Wer sich lieber auf das gute alte Kurs-Gewinn-Verhältnis (KGV) stützen mag, wird sehen, dass die Adidas-Aktie in dieser Disziplin noch immer zu den teuersten DAX-Werten zählt. Auf Grundlage der Ergebnisschätzungen von boersengefluester.de kommt der Titel für 2014 auf ein recht sportives KGV von 19,3. Auf 2015er-Basis ermäßigt es sich gerade einmal auf 17,8 – und auch mit Blick auf 2016 geht das Multiple nur auf 16,3 zurück. Immerhin: Der von uns um Ausreißer bereinigte langjährige Mittelwert für das Adidas-KGV liegt bei ebenfalls hohen 18,3. Wirklich günstig war der Titel an der Börse also fast nie.
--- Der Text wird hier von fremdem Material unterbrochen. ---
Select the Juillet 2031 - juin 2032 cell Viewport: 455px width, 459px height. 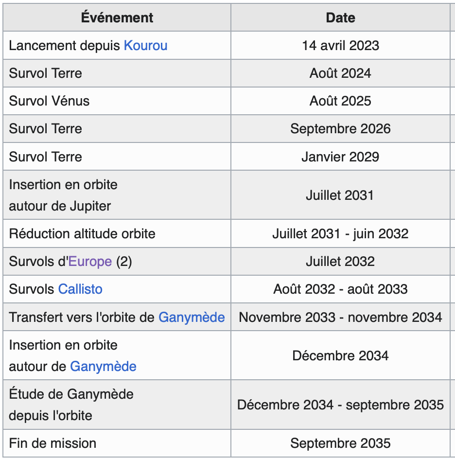(x=340, y=234)
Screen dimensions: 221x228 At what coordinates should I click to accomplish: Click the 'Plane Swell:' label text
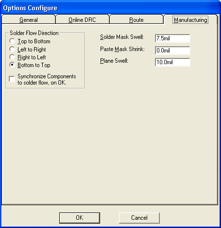114,61
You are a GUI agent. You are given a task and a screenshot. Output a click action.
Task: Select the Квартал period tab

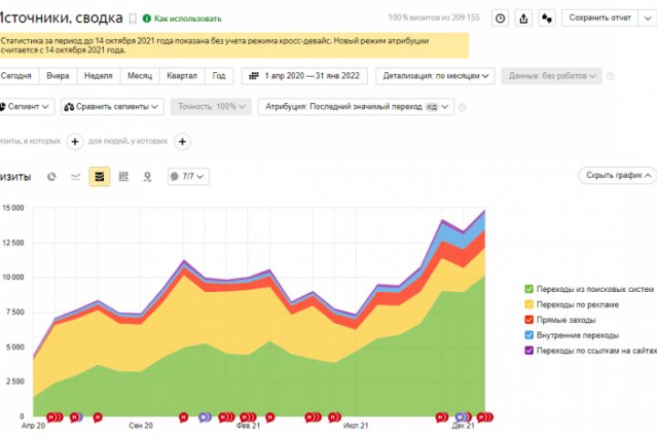(x=183, y=77)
Lediglich Ende 2008, als die Notiz im Zuge der Finanzkrise zeitweilig auf weniger als 25 Euro rutschte, gab es Adidas im Angebot. Doch damals war auch das nur schwer zu erkennen. Immerhin hatten die meisten Investoren ganz andere Sorgen.
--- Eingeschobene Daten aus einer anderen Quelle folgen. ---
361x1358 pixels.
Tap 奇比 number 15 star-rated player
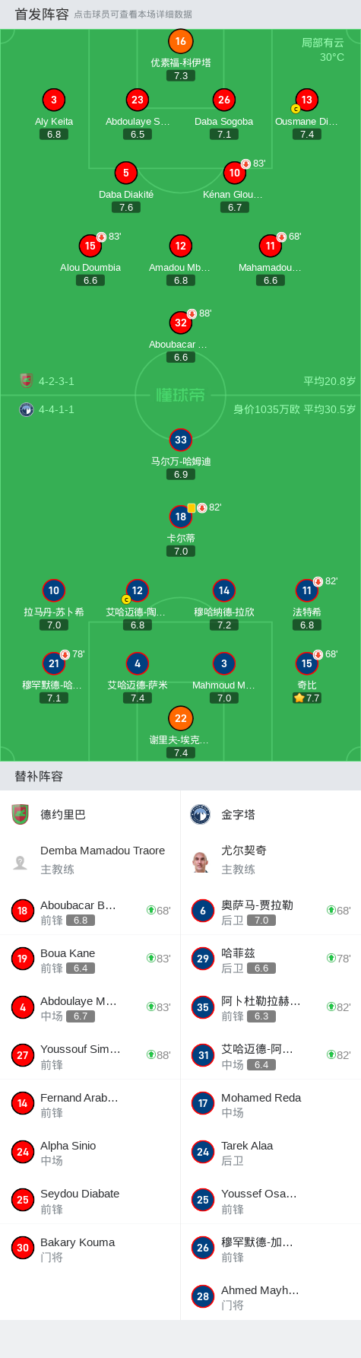307,663
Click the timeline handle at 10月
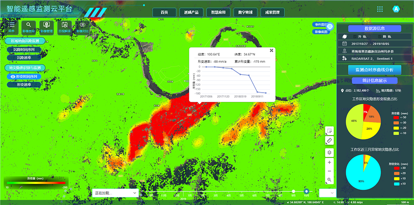 [307, 191]
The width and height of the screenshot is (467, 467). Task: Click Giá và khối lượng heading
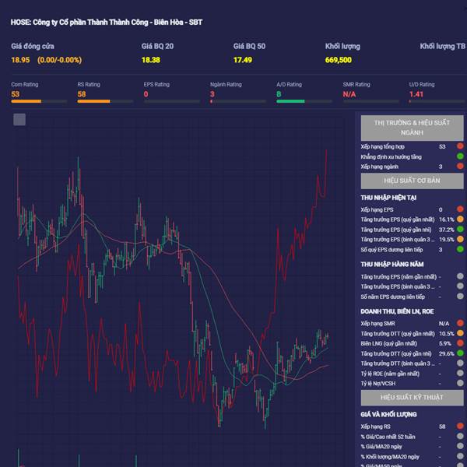tap(388, 414)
Die aktuelle Botschaft lautet aber auch hier: Nach dem jüngsten Kursrutsch hat sich der DAX-Titel auf langjährigen Mittelwerten eingependelt. Eine Überbewertung ist also nicht mehr zu erkennen. Damit sieht der Titel schon wieder deutlich attraktiver aus. Dennoch ist der Absturz damit nicht unbedingt ausgestanden. Aus charttechnischer Sicht droht neue Gefahr, sollte die Unterstützungsmarke von 55 Euro signifikant durchbrochen werden. Die kommenden Wochen werden also richtungsweisend für Adidas. Boersengefluester.de stuft den Titel aber schon jetzt von Verkaufen auf Halten herauf.